Your answer is the lines below, exactly, from the one that contains "Builder's Resources (145, 1129)" through the one that contains "Qare (36, 33)", both included.
**********
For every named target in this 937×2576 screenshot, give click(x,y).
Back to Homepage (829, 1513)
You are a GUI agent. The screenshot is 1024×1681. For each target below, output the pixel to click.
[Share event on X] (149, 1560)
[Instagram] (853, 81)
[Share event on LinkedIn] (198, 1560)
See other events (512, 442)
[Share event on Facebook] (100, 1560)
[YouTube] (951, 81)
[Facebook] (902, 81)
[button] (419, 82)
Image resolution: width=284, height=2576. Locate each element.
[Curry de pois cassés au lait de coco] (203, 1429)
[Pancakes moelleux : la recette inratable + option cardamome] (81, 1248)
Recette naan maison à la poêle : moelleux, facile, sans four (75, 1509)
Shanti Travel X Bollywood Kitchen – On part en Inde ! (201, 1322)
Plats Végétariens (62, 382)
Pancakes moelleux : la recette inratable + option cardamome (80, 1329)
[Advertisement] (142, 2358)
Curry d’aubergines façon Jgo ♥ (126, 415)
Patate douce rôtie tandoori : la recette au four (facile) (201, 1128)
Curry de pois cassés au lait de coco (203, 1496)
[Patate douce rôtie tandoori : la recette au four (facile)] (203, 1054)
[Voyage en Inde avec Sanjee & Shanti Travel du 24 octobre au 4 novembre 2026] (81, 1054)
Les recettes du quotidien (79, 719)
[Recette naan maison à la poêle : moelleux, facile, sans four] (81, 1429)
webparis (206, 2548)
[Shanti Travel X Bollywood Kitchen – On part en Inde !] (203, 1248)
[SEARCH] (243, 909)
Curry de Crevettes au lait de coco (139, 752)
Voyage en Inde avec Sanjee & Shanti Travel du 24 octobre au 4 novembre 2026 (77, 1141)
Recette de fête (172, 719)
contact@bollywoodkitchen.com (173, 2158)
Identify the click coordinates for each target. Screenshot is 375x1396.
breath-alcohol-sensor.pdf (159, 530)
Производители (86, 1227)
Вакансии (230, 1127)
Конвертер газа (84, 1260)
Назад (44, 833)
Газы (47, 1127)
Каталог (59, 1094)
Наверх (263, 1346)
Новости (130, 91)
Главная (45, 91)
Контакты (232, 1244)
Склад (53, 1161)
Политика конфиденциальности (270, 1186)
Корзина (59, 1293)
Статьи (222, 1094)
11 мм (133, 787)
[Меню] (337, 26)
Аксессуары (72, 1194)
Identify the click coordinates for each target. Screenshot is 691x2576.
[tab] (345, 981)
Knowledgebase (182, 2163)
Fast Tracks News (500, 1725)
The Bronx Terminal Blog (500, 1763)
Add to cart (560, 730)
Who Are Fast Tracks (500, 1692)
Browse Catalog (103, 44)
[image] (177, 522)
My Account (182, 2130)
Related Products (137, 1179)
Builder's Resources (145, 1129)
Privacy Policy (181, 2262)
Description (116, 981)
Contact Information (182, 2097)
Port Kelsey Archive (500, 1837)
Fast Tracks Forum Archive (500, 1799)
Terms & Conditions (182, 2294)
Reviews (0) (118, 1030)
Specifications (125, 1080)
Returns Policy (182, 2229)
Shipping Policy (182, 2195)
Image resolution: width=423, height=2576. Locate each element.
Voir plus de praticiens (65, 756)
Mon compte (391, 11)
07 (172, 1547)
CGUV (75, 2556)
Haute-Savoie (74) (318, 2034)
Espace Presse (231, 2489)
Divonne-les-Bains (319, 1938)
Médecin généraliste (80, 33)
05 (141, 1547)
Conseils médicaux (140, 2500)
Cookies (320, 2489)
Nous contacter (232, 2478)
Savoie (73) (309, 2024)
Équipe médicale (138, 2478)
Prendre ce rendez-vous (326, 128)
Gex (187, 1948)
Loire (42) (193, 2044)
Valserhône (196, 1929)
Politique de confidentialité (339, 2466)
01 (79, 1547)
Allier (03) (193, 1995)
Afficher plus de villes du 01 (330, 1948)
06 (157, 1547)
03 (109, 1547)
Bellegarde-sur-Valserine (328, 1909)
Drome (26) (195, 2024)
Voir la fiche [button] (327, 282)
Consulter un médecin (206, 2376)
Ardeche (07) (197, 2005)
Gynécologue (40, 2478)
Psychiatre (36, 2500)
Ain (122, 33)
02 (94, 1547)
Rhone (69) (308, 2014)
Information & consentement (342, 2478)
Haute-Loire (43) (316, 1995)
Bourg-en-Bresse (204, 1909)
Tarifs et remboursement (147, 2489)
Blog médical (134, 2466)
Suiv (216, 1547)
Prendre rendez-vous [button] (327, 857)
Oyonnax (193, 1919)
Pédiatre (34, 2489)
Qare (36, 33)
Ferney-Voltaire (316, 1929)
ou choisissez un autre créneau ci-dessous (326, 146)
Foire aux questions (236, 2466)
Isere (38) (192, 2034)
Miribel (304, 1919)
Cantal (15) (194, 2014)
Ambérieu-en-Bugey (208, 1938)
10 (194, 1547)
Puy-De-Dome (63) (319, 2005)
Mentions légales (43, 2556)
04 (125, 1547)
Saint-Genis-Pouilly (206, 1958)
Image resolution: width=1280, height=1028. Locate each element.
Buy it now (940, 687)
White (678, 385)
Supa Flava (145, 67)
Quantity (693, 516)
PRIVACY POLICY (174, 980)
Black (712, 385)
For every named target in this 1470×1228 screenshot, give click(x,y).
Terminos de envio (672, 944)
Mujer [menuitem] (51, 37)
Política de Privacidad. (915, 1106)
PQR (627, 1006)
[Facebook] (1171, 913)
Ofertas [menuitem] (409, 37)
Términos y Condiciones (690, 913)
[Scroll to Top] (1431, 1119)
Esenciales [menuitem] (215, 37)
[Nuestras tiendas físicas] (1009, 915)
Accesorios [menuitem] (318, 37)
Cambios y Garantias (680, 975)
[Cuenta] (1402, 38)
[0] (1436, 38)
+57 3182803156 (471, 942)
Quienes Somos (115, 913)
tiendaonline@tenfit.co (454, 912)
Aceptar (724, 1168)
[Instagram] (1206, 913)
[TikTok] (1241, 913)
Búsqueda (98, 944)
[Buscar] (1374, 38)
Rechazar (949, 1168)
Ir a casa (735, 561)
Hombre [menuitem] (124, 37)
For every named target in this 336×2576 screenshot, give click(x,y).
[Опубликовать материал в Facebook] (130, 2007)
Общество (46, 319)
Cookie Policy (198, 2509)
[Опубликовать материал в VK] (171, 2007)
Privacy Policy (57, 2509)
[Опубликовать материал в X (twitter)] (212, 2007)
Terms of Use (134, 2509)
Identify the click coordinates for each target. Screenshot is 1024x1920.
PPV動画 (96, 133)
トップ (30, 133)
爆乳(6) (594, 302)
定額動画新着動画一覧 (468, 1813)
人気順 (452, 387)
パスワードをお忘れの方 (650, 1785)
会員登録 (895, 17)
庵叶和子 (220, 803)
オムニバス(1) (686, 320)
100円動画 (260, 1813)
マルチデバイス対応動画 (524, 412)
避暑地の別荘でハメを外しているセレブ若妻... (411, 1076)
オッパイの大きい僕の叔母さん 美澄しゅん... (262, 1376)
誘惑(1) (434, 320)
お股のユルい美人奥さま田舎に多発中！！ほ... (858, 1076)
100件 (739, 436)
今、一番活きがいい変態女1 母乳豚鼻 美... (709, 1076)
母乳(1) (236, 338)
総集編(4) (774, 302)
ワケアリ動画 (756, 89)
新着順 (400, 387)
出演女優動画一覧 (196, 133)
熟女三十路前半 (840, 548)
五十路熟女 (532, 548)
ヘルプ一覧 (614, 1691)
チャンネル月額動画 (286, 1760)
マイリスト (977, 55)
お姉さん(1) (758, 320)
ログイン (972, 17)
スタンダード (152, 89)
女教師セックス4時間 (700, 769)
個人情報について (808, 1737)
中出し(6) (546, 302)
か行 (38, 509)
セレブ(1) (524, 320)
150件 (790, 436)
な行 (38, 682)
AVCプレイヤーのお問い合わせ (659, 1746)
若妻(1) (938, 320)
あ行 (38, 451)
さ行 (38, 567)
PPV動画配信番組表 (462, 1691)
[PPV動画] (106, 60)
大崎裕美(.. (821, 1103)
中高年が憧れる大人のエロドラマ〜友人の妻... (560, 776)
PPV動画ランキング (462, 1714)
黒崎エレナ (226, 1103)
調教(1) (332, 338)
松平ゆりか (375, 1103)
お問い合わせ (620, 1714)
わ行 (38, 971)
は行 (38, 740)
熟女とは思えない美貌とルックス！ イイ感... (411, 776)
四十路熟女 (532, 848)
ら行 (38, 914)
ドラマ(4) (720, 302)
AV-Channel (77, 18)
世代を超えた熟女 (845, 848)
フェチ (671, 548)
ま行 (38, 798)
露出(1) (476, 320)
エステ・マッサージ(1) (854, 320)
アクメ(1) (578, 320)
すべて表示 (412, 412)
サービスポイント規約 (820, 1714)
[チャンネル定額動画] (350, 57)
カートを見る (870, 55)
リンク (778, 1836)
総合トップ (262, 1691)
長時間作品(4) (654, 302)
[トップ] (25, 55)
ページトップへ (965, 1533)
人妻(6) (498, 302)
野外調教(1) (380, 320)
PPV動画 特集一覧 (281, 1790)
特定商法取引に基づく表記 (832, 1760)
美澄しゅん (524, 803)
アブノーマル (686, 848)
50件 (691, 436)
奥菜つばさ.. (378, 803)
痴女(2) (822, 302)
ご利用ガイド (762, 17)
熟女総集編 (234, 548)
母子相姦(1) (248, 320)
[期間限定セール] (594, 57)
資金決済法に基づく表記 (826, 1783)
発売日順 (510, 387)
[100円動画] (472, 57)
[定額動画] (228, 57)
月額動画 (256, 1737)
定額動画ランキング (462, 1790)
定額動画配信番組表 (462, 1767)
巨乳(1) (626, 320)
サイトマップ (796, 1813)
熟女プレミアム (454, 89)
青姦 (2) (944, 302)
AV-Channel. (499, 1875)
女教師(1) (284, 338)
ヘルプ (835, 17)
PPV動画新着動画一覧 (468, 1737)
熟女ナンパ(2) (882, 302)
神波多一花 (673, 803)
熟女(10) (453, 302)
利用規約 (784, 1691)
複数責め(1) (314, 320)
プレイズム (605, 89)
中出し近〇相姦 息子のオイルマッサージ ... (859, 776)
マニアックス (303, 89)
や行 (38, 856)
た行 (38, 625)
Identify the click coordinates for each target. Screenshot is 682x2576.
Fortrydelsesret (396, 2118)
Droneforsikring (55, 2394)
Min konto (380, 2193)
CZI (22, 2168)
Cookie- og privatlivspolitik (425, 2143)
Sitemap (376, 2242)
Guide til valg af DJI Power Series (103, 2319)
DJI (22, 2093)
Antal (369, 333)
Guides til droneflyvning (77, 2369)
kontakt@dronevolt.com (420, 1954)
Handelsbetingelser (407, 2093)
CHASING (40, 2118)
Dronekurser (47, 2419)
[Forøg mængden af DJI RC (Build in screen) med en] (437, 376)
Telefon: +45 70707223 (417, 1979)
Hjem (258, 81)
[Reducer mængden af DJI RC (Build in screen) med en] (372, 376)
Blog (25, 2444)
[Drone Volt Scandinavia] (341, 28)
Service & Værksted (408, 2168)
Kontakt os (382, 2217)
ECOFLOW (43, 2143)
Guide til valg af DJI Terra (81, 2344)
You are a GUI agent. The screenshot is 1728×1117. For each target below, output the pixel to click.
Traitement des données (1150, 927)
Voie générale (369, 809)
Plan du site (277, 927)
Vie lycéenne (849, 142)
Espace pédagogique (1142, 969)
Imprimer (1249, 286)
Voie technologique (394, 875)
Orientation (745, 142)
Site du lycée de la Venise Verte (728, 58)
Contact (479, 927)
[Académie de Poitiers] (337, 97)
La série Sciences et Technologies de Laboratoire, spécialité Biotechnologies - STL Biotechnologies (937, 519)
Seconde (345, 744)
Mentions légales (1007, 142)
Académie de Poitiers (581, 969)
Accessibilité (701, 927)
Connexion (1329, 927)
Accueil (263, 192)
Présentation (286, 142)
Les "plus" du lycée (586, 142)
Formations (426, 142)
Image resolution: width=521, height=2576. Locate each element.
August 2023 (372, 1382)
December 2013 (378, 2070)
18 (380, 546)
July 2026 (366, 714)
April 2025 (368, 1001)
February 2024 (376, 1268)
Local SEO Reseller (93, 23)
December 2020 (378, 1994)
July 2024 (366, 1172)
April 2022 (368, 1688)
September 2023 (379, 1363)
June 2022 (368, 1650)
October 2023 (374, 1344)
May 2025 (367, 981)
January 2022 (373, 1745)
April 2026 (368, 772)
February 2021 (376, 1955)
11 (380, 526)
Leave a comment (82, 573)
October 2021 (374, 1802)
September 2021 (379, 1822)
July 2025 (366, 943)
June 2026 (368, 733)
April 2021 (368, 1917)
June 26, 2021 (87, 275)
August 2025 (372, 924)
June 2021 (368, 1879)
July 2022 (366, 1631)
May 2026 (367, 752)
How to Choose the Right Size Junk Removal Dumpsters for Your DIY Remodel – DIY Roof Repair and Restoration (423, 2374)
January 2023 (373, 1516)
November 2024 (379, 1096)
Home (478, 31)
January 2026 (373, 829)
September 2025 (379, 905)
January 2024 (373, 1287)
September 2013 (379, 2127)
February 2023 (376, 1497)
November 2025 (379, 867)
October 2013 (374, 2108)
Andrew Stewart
**********
* WORKED SOLUTION *
Builder's Resources (145, 1129)
Privacy Policy (181, 2262)
Description (116, 981)
Contact Information (182, 2097)
Port Kelsey Archive (500, 1837)
Fast Tracks Forum Archive (500, 1799)
Terms & Conditions (182, 2294)
Reviews (0) (118, 1030)
Specifications (125, 1080)
Returns Policy (182, 2229)
Shipping Policy (182, 2195)
Image resolution: width=423, height=2576. Locate each element.
Voir plus de praticiens (65, 756)
Mon compte (391, 11)
07 (172, 1547)
CGUV (75, 2556)
Haute-Savoie (74) (318, 2034)
Espace Presse (231, 2489)
Divonne-les-Bains (319, 1938)
Médecin généraliste (80, 33)
05 (141, 1547)
Conseils médicaux (140, 2500)
Cookies (320, 2489)
Nous contacter (232, 2478)
Savoie (73) (309, 2024)
Équipe médicale (138, 2478)
Prendre ce rendez-vous (326, 128)
Gex (187, 1948)
Loire (42) (193, 2044)
Valserhône (196, 1929)
Politique de confidentialité (339, 2466)
01 (79, 1547)
Allier (03) (193, 1995)
Afficher plus de villes du 01 (330, 1948)
06 (157, 1547)
03 (109, 1547)
Bellegarde-sur-Valserine (328, 1909)
Drome (26) (195, 2024)
Voir la fiche [button] (327, 282)
Consulter un médecin (206, 2376)
Ardeche (07) (197, 2005)
Gynécologue (40, 2478)
Psychiatre (36, 2500)
Ain (122, 33)
02 (94, 1547)
Rhone (69) (308, 2014)
Information & consentement (342, 2478)
Haute-Loire (43) (316, 1995)
Bourg-en-Bresse (204, 1909)
Tarifs et remboursement (147, 2489)
Blog médical (134, 2466)
Suiv (216, 1547)
Prendre rendez-vous [button] (327, 857)
Oyonnax (193, 1919)
Pédiatre (34, 2489)
Qare (36, 33)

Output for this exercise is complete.